Diagnostics of Fecal Calprotectin Across Gastrointestinal Diagnoses With Presence of Infection

Background Distinguishing inflammatory bowel disease (IBD) from post-infectious or functional gastrointestinal symptoms remains challenging. Fecal calprotectin (FC) is widely used to differentiate inflammatory from non-inflammatory disease, yet real-world performance in the context of infectious comorbidity and indeterminate presentations remains incompletely characterized. Methods A prospective cross-sectional analysis of 702 adults undergoing FC testing within a tertiary-care gastroenterology (GI) network (September–December 2024) was performed to evaluate the influence of recent infection on FC interpretation and diagnostic classification. Classifications included IBD, irritable bowel syndrome (IBS), microscopic colitis, and indeterminate. FC distributions were compared using Kruskal–Wallis testing with Dunn’s correction. Diagnostic performance for identifying IBD was assessed at standard thresholds (≥ 50, 150, 250, and 500 µg/g) with infection stratification. Results Patient stratification by FC resulted in 39.7% confirmed IBD, 16.9% IBS, 41.6% Indeterminate, and 1.7% microscopic colitis. Graded FC values followed: IBS < Microscopic < Indeterminate < IBD; p < 0.001). Median FC was lowest in IBS (19.6 µg/g) and highest in IBD (219 µg/g). Infection was documented in 55% of patients and was associated with modest FC elevation across diagnoses. Diagnostic specificity improved with increasing FC thresholds, rising from 35.7% at ≥ 50 µg/g to 88.7% at ≥ 500 µg/g.
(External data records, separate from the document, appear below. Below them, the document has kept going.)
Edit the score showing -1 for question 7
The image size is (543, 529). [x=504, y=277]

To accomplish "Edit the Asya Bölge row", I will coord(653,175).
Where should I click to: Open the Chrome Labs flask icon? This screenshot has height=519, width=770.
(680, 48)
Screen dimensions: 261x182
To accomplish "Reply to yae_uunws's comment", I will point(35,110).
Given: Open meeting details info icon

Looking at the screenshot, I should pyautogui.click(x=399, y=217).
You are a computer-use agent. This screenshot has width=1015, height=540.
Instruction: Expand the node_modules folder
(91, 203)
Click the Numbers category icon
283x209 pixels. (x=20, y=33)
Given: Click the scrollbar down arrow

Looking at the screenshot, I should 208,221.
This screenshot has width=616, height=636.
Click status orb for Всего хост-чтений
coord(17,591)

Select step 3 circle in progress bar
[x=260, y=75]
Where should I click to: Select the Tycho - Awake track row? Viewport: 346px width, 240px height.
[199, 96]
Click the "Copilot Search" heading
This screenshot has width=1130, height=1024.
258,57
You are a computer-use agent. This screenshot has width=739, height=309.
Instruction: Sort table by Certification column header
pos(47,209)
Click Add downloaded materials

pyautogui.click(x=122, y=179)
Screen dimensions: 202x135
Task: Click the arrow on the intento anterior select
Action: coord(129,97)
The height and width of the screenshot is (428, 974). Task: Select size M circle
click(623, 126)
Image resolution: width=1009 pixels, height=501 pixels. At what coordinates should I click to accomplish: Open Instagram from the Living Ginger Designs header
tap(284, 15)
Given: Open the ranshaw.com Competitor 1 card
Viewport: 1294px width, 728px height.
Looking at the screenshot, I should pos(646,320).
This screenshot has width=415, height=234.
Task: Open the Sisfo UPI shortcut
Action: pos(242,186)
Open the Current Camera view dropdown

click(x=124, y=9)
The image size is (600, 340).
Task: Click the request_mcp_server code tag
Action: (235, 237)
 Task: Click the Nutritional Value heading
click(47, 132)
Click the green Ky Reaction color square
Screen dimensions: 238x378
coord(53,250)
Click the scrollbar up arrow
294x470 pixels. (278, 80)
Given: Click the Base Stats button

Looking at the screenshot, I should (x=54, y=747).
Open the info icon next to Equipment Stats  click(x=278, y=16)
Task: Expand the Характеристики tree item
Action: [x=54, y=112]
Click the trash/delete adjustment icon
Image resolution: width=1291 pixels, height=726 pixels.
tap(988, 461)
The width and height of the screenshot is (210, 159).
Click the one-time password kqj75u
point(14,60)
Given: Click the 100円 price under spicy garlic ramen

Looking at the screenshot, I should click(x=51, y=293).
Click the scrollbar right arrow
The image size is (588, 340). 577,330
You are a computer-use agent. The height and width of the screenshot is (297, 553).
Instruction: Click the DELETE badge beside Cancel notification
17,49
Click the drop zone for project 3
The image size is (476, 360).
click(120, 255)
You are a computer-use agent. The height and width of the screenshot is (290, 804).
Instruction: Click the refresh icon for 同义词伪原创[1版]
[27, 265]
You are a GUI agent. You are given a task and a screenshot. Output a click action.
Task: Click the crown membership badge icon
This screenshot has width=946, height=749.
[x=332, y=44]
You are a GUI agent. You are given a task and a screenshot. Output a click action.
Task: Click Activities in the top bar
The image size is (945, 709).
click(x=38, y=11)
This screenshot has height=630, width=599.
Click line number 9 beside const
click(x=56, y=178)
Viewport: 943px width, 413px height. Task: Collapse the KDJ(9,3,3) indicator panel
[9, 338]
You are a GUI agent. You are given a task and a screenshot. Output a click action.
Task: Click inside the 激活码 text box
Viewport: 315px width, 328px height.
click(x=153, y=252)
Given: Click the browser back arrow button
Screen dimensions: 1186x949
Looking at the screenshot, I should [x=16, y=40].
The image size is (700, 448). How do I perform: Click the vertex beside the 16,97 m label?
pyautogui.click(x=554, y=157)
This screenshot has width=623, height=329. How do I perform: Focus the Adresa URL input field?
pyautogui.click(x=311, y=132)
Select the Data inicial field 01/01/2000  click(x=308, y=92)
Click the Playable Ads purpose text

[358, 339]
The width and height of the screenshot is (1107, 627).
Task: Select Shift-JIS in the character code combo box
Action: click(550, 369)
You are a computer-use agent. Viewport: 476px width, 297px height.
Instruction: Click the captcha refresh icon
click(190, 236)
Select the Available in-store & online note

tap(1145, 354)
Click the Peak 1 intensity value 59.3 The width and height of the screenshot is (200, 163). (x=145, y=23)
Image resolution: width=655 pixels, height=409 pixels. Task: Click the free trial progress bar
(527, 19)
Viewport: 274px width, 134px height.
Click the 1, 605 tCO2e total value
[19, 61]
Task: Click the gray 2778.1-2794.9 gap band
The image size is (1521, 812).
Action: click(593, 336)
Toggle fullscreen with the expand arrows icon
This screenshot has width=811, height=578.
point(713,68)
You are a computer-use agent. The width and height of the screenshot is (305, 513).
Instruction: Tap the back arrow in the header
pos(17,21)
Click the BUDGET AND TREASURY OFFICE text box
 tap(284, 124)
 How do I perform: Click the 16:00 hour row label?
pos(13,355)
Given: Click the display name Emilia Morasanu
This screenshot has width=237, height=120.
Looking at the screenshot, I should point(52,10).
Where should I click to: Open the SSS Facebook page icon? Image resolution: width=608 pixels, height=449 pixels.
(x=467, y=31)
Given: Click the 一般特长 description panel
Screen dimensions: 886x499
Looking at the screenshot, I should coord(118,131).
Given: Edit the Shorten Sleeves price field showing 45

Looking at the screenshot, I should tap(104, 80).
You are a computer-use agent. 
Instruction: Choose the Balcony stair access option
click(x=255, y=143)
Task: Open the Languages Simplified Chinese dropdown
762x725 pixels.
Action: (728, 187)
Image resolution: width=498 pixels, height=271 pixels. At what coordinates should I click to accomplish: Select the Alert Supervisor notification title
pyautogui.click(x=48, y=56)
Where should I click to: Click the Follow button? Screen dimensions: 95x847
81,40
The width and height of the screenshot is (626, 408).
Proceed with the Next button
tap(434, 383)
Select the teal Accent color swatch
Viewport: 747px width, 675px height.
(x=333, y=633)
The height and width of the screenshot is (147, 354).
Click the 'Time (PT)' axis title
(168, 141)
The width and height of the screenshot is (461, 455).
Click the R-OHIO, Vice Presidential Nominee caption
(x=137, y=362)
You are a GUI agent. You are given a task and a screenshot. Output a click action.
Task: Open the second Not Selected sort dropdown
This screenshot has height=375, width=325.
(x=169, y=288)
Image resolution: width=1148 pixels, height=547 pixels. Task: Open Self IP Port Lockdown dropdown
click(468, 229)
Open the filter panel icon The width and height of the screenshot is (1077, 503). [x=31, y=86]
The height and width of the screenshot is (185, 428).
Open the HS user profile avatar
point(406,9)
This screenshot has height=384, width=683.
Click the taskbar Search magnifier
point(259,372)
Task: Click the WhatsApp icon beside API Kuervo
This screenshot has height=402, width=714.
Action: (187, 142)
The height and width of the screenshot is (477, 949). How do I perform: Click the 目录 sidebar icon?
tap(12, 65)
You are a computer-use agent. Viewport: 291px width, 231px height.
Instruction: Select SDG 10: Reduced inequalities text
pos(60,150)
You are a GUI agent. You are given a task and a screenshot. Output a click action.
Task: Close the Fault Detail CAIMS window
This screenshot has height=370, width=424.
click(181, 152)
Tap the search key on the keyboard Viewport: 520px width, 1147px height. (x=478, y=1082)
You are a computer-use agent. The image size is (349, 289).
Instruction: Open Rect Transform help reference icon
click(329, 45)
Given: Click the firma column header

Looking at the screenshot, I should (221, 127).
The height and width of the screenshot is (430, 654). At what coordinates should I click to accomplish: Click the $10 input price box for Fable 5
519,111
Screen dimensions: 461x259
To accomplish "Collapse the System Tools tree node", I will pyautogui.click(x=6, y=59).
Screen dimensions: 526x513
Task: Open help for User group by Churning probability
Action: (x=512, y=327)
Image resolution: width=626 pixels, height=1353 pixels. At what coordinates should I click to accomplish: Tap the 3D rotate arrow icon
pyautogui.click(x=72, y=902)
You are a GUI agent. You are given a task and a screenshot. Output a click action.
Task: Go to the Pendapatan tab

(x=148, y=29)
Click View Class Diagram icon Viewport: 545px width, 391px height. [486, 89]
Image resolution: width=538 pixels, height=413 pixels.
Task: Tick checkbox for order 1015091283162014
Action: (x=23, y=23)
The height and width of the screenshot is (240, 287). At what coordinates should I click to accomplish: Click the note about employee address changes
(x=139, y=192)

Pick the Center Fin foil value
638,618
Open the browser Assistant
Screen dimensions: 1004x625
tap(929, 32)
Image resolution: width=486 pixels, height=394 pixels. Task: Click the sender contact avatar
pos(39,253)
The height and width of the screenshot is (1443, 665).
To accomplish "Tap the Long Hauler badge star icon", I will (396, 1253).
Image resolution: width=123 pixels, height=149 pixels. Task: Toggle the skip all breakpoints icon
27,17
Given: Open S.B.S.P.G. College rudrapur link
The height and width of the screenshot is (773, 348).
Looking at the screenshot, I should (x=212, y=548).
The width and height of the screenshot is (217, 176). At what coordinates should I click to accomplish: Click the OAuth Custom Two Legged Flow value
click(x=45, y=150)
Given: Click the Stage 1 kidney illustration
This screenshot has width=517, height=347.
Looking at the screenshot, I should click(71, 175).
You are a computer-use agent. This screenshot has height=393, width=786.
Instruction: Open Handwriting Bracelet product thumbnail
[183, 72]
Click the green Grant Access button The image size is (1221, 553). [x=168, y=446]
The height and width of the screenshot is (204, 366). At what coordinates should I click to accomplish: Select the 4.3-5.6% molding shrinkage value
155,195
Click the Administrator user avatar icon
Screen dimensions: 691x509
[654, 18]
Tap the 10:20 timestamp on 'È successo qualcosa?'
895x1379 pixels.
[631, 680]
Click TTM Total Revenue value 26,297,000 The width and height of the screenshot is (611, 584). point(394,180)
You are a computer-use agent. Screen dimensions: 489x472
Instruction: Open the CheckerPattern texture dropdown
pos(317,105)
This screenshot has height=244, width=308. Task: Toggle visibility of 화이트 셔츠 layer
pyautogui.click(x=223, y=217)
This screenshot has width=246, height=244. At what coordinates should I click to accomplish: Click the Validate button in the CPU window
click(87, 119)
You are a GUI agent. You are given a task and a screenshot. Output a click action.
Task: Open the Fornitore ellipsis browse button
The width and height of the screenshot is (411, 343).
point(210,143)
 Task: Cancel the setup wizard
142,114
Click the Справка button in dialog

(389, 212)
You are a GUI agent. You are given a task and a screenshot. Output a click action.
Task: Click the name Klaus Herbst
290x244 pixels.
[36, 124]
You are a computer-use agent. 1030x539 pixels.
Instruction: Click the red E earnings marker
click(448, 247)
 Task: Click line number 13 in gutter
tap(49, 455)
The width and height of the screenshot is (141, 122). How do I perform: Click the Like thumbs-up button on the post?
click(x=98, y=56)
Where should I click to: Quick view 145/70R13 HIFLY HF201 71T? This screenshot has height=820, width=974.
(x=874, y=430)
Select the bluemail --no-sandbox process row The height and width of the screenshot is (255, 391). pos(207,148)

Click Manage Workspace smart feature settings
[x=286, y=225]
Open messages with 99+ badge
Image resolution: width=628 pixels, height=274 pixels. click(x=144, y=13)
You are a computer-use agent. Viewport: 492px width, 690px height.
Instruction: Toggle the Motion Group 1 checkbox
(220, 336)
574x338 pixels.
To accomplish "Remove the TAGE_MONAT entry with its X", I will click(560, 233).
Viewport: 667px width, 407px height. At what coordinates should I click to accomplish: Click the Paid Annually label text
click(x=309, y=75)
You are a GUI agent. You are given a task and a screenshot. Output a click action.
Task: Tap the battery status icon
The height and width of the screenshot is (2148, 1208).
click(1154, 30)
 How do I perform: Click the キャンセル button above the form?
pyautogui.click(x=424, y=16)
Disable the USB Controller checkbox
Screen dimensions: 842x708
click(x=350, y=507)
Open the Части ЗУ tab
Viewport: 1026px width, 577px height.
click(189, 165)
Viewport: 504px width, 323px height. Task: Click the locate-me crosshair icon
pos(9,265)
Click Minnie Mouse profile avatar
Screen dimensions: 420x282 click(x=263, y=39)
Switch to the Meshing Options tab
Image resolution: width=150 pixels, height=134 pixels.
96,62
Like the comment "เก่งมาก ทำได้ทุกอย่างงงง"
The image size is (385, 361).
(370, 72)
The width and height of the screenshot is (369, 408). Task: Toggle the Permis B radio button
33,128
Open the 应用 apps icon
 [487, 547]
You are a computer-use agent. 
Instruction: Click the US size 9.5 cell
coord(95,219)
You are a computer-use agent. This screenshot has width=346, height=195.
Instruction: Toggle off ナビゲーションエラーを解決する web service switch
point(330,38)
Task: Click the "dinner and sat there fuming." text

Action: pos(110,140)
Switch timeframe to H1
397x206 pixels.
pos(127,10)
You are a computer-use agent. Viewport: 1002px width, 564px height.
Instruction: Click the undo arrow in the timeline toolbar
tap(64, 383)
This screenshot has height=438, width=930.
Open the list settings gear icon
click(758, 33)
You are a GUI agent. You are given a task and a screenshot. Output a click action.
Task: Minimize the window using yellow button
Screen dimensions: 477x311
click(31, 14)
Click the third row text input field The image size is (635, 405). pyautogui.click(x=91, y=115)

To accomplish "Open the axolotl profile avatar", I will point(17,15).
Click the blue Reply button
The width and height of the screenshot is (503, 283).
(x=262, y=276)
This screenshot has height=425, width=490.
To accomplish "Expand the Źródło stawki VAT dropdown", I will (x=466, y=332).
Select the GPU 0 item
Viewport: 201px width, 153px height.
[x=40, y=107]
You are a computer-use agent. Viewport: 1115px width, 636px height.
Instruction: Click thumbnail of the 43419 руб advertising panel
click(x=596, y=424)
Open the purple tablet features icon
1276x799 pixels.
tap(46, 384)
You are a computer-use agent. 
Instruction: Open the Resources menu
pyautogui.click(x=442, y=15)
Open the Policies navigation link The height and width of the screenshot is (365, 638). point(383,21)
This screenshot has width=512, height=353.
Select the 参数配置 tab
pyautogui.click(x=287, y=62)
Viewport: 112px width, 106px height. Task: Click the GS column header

Infection reduced specificity at lower thresholds, with greatest interpretive uncertainty from 50–250 µg/g. Conclusion FC remains a valuable biomarker for distinguishing inflammatory from non-inflammatory disease alongside simultaneous infectious consideration. Borderline FC elevations require cautious interpretation in post-infectious settings, with repeat testing after infection resolution.